However, the finding that was most interesting and somewhat surprising to me as a network security professional was the volume of applications that never traverse port 80. We found that 35% of the 1,195 applications never use port 80 and yet consumed 51% of the total bandwidth. These are all your business applications such as Oracle and SAP. The reason for my surprise is the plain and simple fact that I had been lured into the “focus your security on port 80” trap by the current IT trends: cloud computing, social media, software as a service, and so on. View these and other key findings below.

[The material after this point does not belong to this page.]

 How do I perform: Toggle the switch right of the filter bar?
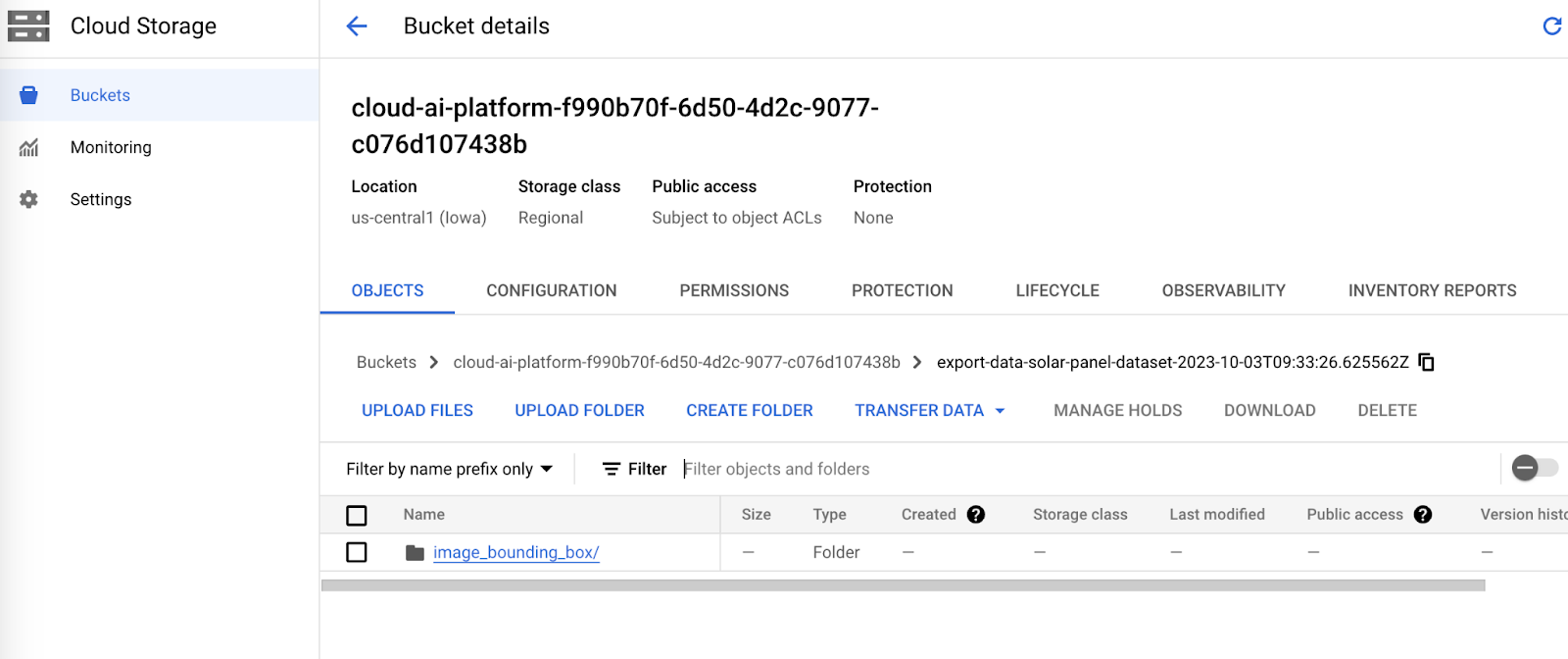point(1534,468)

The “apps not using port 80” finding confirms my view that too much focus on port 80 security is shortsighted and high risk. It is analogous to locking the front door without locking the side and back doors. Do you need to secure port 80? Absolutely! But more importantly, you need to control and protect all applications across all ports, all the time as a means of enhancing the business. This is what I call secure application enablement, or put differently, the rule of “allow but…”

  • Allow SharePoint but control application functions
  • Allow Oracle but protect against SQL attacks
  • Allow Facebook for all, but limit posting to specific groups
  • Allow Twitter but limit access by schedule
  • Allow Streaming media but apply QoS
  • Block all P2P applications

Secure application enablement will allow you to strike the balance of allowing social media but within usage and security parameters that are appropriate for your organization. Secure application enablement will help you encourage the use of business-focused browser-based filesharing applications, but block media-focused variants. And secure application enablement will allow you to restrict the use of remote access tools to only your IT and support staff – all of which traverse ports other than port 80.

The time of shortsighted application prevention systems (also known as traditional stateful inspection firewalls) is over.  The firewall needs to safely enable applications—and business.